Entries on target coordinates

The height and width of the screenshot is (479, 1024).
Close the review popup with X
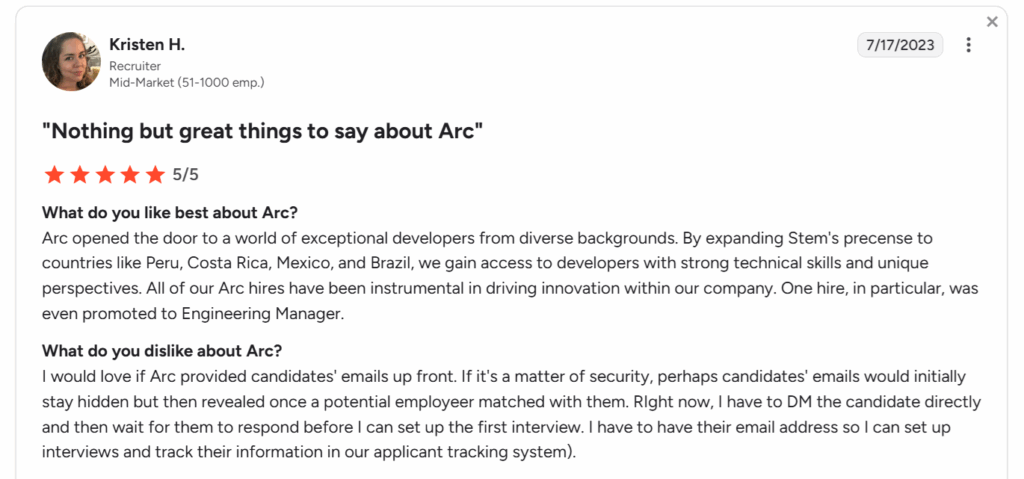point(992,22)
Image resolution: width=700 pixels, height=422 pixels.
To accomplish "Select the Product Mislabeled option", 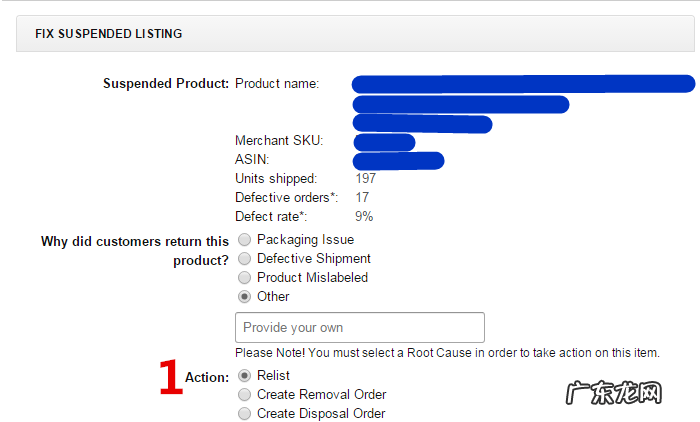I will (x=245, y=277).
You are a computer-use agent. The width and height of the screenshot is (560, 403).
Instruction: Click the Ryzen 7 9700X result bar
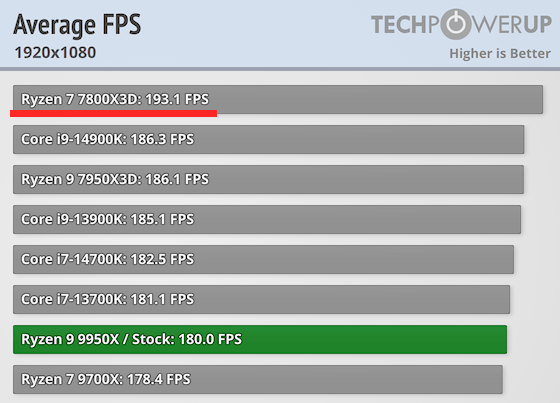tap(258, 379)
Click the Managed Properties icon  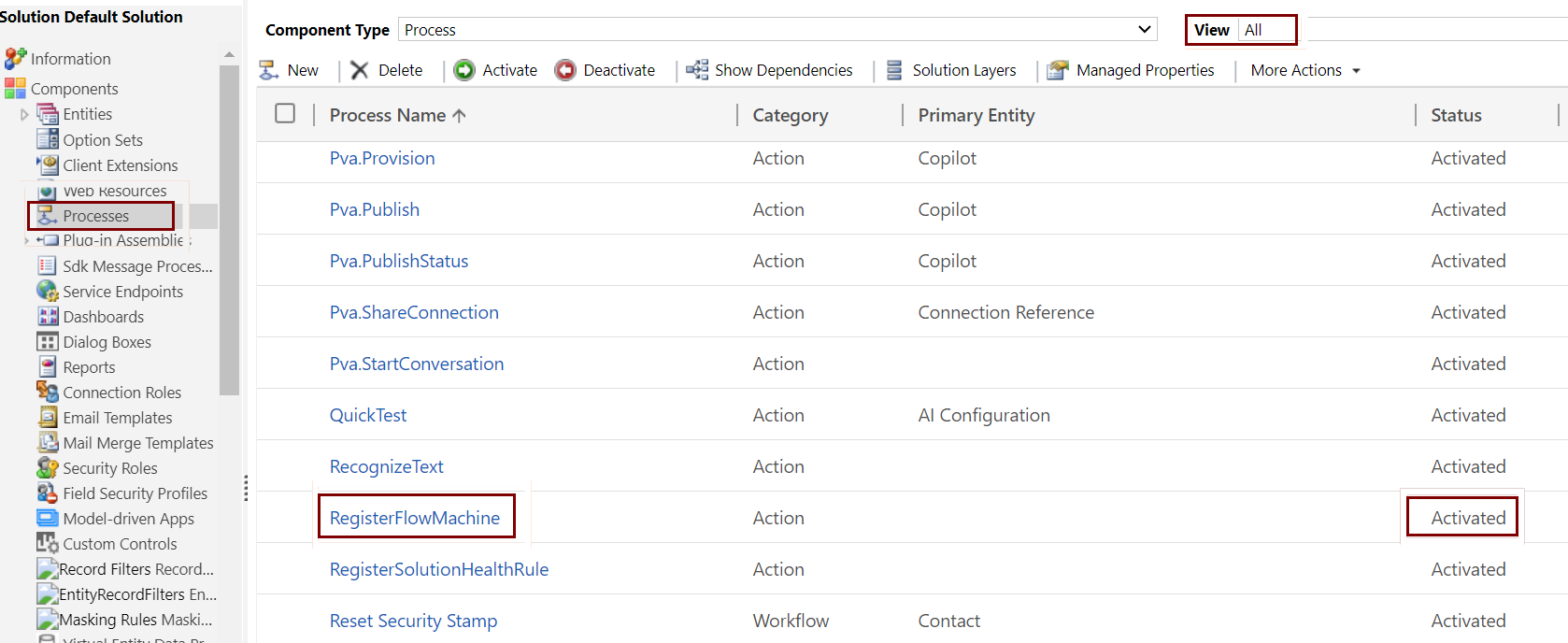point(1058,70)
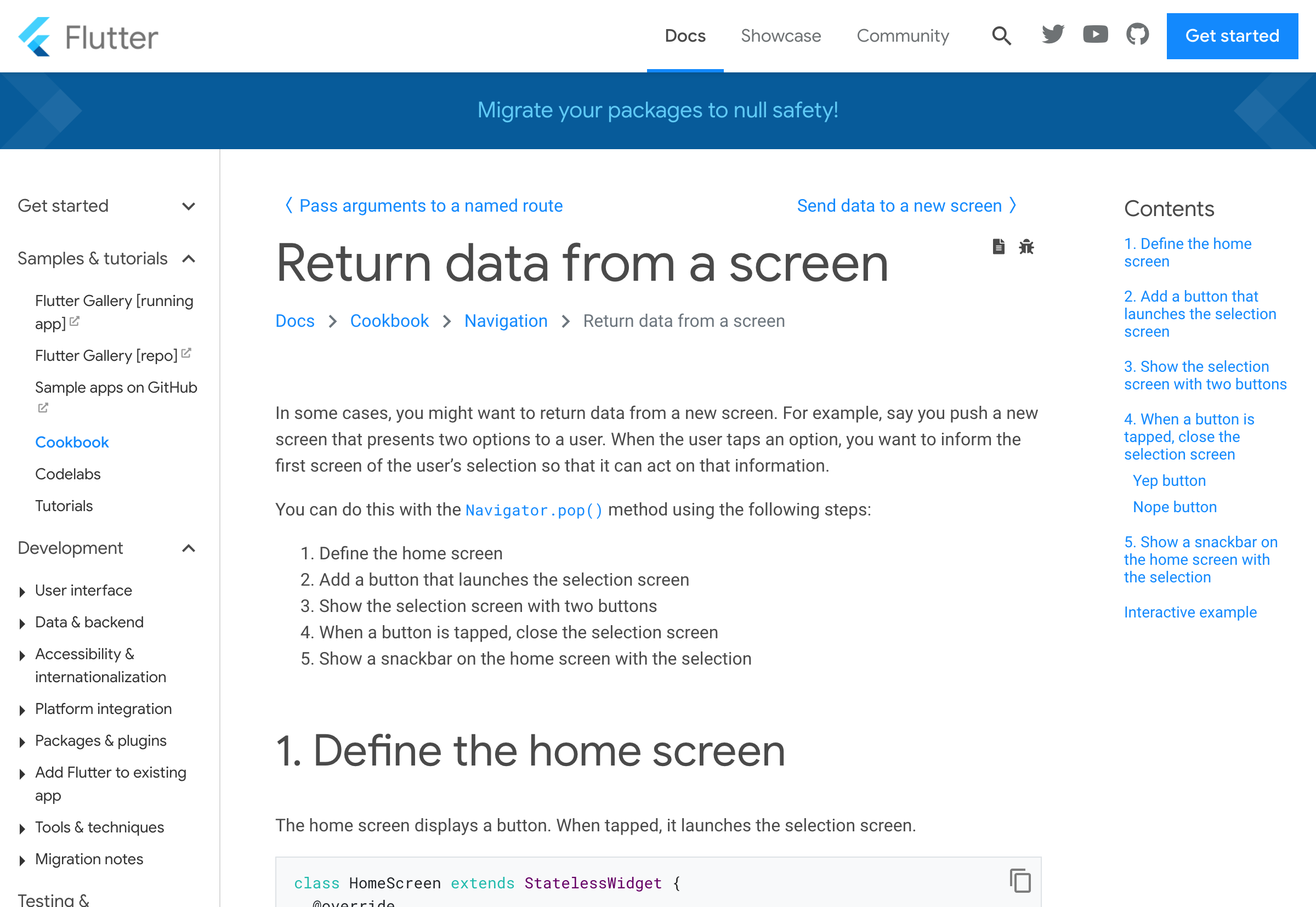Click Navigator.pop() inline code link
Screen dimensions: 1316x907
[534, 510]
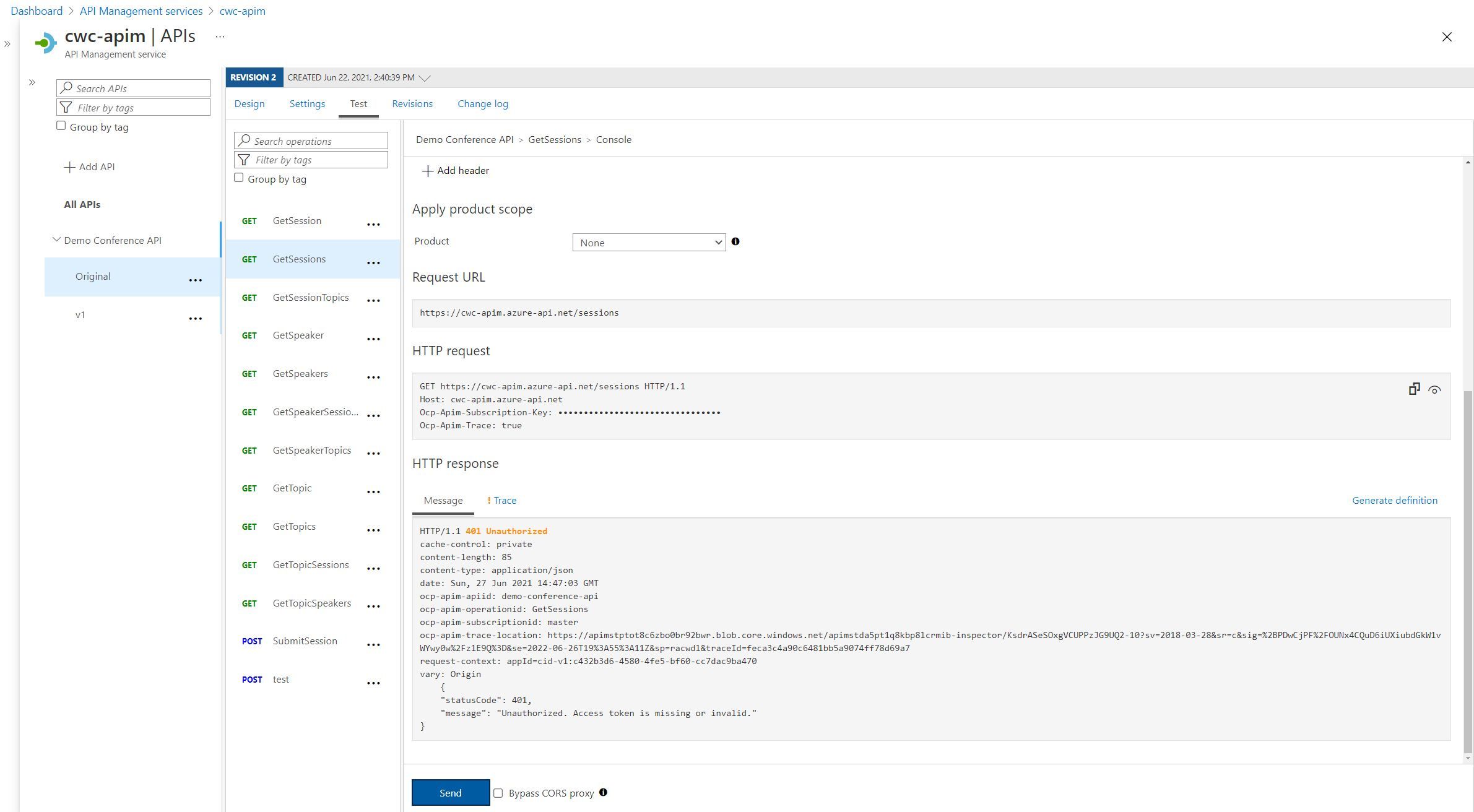Click the filter by tags icon in left panel

coord(67,107)
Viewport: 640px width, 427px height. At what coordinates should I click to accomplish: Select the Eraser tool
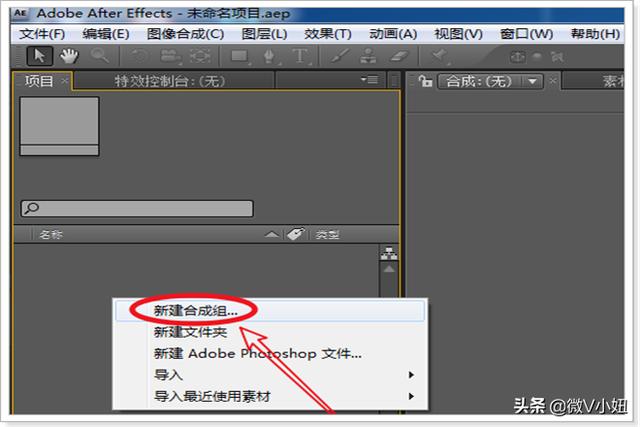click(x=397, y=56)
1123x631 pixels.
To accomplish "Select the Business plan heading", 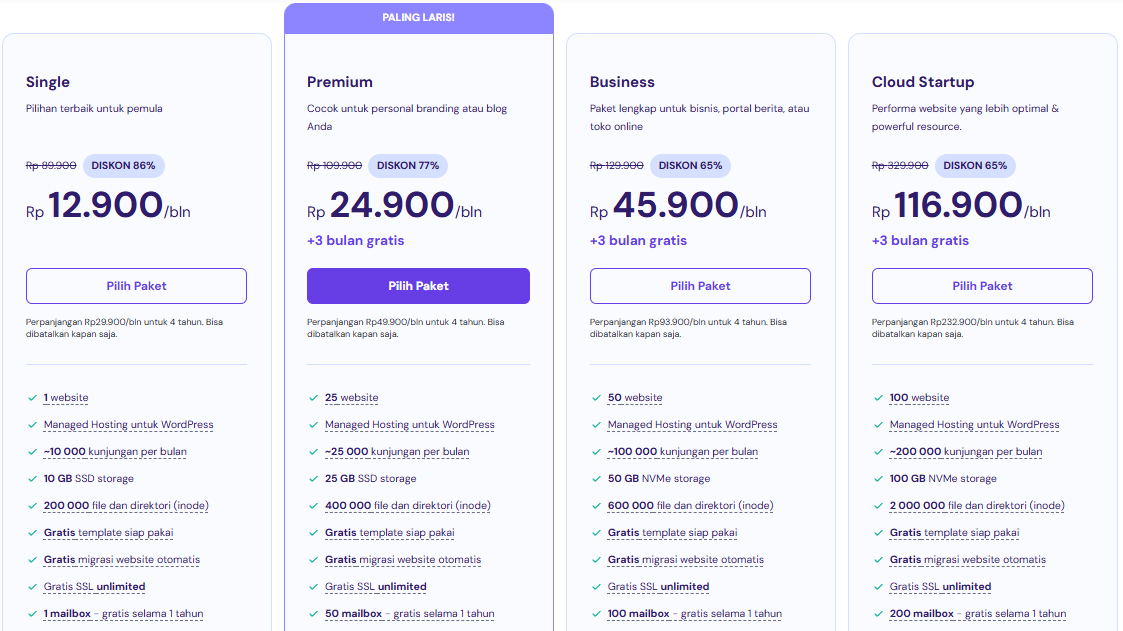I will point(621,81).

Given instruction:
List each line of the records above that contains the word "width".

Answer in full:
The height and width of the screenshot is (479, 1024).
Image resolution: width=700 pixels, height=422 pixels.
You are a computer-use agent. The width and height of the screenshot is (560, 403).
Viewport: 640px width, 427px height. At what coordinates should I click to accomplish: Select the Eraser tool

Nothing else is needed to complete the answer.